Thinking about Final Projects

When I think about what kind of final projects we might do in this class - whether Documentation, Exhibit, Digital, or a Performance - I am starting to see some emerging ideas for telling the story.

1. A project on the overpass - which houses it will affect and how it will affect the neighborhood. I have an email address for someone in the neighborhood who gave me the maps. What is the neighborhood doing about it? Are they concerned? Would they like to stop it?

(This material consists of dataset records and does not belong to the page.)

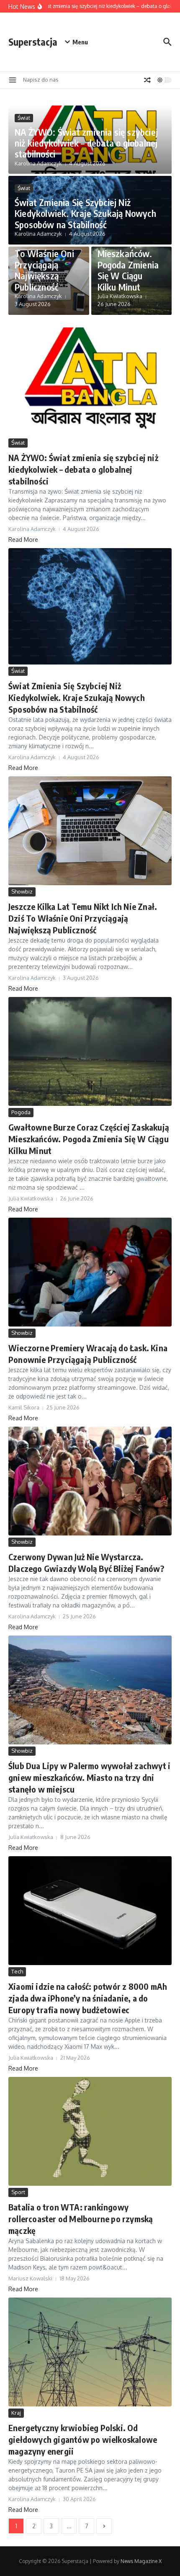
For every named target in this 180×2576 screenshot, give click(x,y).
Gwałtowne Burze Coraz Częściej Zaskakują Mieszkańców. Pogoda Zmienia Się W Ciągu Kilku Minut (128, 248)
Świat (24, 118)
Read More (23, 539)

2. A project around deterioration of the houses and why - is it because there are so many rental houses in the neighborhood and the landlords don't want to restore the houses because it costs too much? Are there a few landlords that own a lot of the houses? Would they respond to neighborhood pressure to fix them up? Could you find out who the landlords are and even talk to them about historic preservation? What about the privately owned houses? Is there any "gentrification" going on in the neighborhood? Why did the wealthy leave in the first place and when? When were they broken up into rental properties? One could talk to LaCasa about the restoration work they are doing with home owners in this neighborhood and others and how they interpret the deterioration.

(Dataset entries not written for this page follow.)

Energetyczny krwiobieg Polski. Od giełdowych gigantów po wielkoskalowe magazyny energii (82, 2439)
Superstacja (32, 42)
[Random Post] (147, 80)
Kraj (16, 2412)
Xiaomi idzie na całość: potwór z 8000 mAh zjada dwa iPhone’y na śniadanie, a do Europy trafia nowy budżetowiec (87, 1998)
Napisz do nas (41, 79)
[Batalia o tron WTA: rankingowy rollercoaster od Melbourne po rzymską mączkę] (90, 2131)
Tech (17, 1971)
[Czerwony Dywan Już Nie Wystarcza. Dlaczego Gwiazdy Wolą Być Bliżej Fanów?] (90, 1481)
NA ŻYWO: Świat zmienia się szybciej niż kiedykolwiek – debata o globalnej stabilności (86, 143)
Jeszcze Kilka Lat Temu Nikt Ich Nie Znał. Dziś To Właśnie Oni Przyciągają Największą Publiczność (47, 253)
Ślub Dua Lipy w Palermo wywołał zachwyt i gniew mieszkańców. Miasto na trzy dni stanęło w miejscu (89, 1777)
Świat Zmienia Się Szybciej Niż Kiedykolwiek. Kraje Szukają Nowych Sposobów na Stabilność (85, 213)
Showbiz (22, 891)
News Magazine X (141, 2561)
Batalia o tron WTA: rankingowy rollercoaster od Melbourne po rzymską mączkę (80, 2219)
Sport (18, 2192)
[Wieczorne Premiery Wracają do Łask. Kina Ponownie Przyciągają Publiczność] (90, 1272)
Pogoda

3. A project around the Latino population of the neighborhood. Could you find out in the census what percentage of the neighborhood are people with Latino surnames? Are they clustered in certain areas of the neighborhood or is it all mixed? Do they tend to rent or buy their homes? When did that transition happen? How has this changed the neighborhood? Are they able to pressure the landlords at all for repairs? How does their legal status affect this?

Those are just some of the things that I am curious about and I think would make nice projects for the class, each of which would be helped by the collective house histories that we are doing.